– Да. Это вроде как моя работа.
Клода оперлась о стол.
– Дорис, помнится, хотела, чтоб уборкой и готовкой все занимались поровну – и мужчины, и женщины. Рэймонд, кажется, придерживается другого мнения.
– Я не против. Он говорит, что стряпня – дело политическое. Я готовлю еду только из того, что мы не можем продать. Мы все здесь за безотходное производство. В городе люди не покупают овощи, если в них есть хоть малюсенький изъян. Просто смешно.
– Я уверена, ему приятно, что ты так стараешься.
– А мне кажется, ему до этого никакого дела нет. Он бы вообще забывал поесть, если бы я перед ним тарелку с едой не ставила. Мне приходится за ним следить.
От такого признания Клода даже слегка растерялась. Рэймонд мог считать себя человеком прогрессивных взглядов, но при этом его дочь выполняла всю «женскую работу» для него и его друзей. Она представила, как он за обе щеки уплетает стряпню Астры, а та смотрит на него, стремясь понять, о чем он думает, все подмечает, в уме составляет меню на следующий день. Его почти всегда интересовали лишь собственные заботы.
Клода бросила взгляд на Сативу, качавшуюся в гамаке, потом спросила:
– Как тебе здесь живется? Тебе тут нравится?
– Конечно. С чего бы это мне не нравилось? – ответила Астра вопросом на вопрос.

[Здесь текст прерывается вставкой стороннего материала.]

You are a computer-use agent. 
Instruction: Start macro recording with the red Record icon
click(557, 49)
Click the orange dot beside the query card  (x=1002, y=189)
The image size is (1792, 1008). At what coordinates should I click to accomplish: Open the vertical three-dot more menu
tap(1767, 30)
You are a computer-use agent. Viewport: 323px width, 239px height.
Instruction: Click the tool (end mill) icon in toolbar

Картошка на сковородке уже подрумянивалась, девушка взяла кусок тофу, бросила его в миску и стала перемешивать с морской солью и кусочками красного перца.
– У тебя здесь поблизости или, может быть, в Ланне есть друзья?
– Раньше были. Девочка по соседству моего возраста, но она несколько лет назад уехала. Еще пес был, но потом он сдох.
– О господи!.. Извини. А как он сдох?
– Рэймонду пришлось его застрелить. Он подцепил бешенство от койота или от летучей мыши, а может, и еще от кого-то.
– А к ветеринару вы его не могли отвести?
Астра пропустила вопрос мимо ушей и переложила тофу в кастрюлю. Но Клоде хотелось ближе узнать эту девочку, даже если с ней непросто будет пойти на контакт. Глория хотела бы, чтоб Клода постаралась.
– Отец рассказывал тебе, что мы были очень близки с твоей мамой, когда тебя еще не было? А когда ты здесь родилась, я была в этой самой избушке.
Девушка пожала плечами и сказала:
– А потом ты уехала. Как и все остальные. У всех вас, работников старой школы, силенок маловато было, чтобы остаться в Небесной.
– Кое-кому из нас это было вполне по плечу. Уверена, что и мама твоя тут бы осталась.
Астра фыркнула.
– Ты знаешь, как здесь бывает холодно зимой? Никто этого не может выдержать.
– Я-то это хорошо знаю. В тот год я оставалась здесь до февраля, – сказала Клода. – Ведь одно из твоих имен – Винтер[2], разве не так? Астра Винтер Сорроу[3] Брайн – я все правильно помню?
– Терпеть не могу мои имена. Они мне как кость в горле.
– Это мама хотела назвать тебя Винтер. Хотела, чтоб это было твое первое имя. Дорис проследила, чтобы Рэймонд как-то это имя использовал.
Астра пристально на нее посмотрела.
– Не надо все время ее вспоминать. Мы не станем ближе друг другу просто потому, что ты ее знала, – сказала она, бросив ложку на стол. – И мне не должно нравиться мое имя просто потому, что она его выбрала. Воспитывал меня Рэймонд.
– Так оно и есть, – согласилась Клода, а сама подумала: Ох, Рэймонд, что же ты наделал? Зачем тебе понадобилось корежить ее память?
Больше всего Клоду беспокоило то, что во всех домах, во всех общинах, во всех тех треклятых местах, где она побывала, ей встречались точно такие девушки, как Астра, и точно такие женщины, как она сама. Незаметные, тянущие на себе всю тяжелую работу: готовку, уборку, уход за детьми, зачастую без гроша за душой, без дома, который они могли бы назвать своим. А мужчины тем временем сидели без дела, разглагольствуя об освобождении, свободной любви, о том, какой они создают прекрасный новый мир, где все могут быть по-настоящему «свободны», если только у них на это хватит духу. Все это полная ерунда. За долгие годы Клода встречала сотни свободных мужчин, но не могла похвастаться, что знала хоть одну свободную женщину.